Zen shouted. His wife, Breanna, rolled next to him on the bed.

“Jeff, are you all right?”

He didn’t hear her until she repeated the question a third time.

“I’m okay, Rap,” he told her.

She mumbled something, shifting next to him in the bed. Jeff stared at the ceiling of their condominium bedroom, noticing as if for the first time the soft red glow from the alarm clock numerals. The red reminded him of the color of his flesh when it burned in the dream.

But as he stared, he realized the clock had nothing to do with the dream. The nightmare hadn’t come from anything here, nor had it been seeded by his accident.

It had come from ANTARES, the computer-mind interface experiments that taught him to control a robot plane with his thoughts. The sun was part of the metaphor he used to go into Theta-alpha, the mental state where he could interface with the computer.

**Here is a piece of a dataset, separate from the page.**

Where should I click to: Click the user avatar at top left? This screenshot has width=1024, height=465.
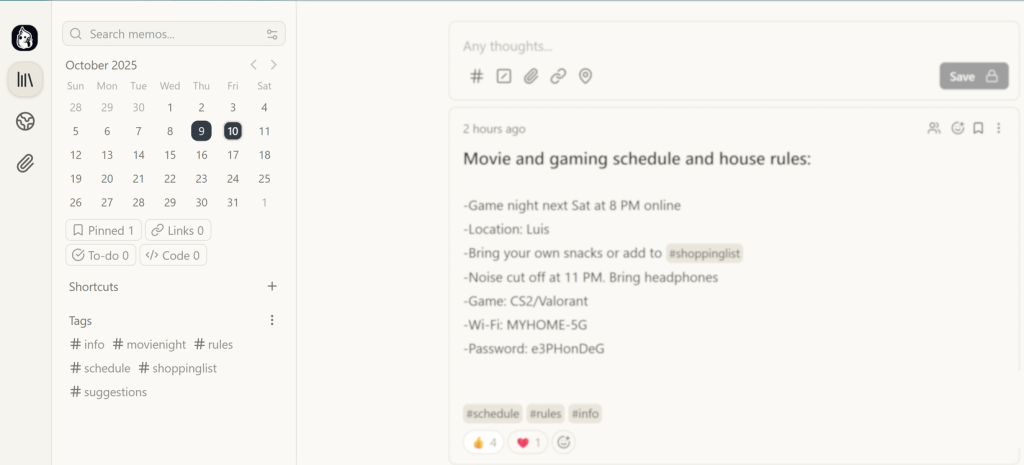tap(25, 38)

It had ended long ago. Anything from before the accident was long ago, but ANTARES seemed even further in the past, distant history for him and the rest of Dreamland, even though the program had only been officially shut down six months ago.

Breanna leaned over him. Stale perfume and smoke from the party they’d been to earlier wafted across his face; her breath carried the overly sweet scent of her last glass of Chardonnay.

“You okay?” she asked.

“Just a dream.”

She ran her fingers across his forehead and down his cheek, obviously thinking he’d had a nightmare about his legs. With her touch she tried to console him for the inconsolable, sympathizing with him for something that couldn’t be sympathized for. He took her hand gently, placing it back on her side.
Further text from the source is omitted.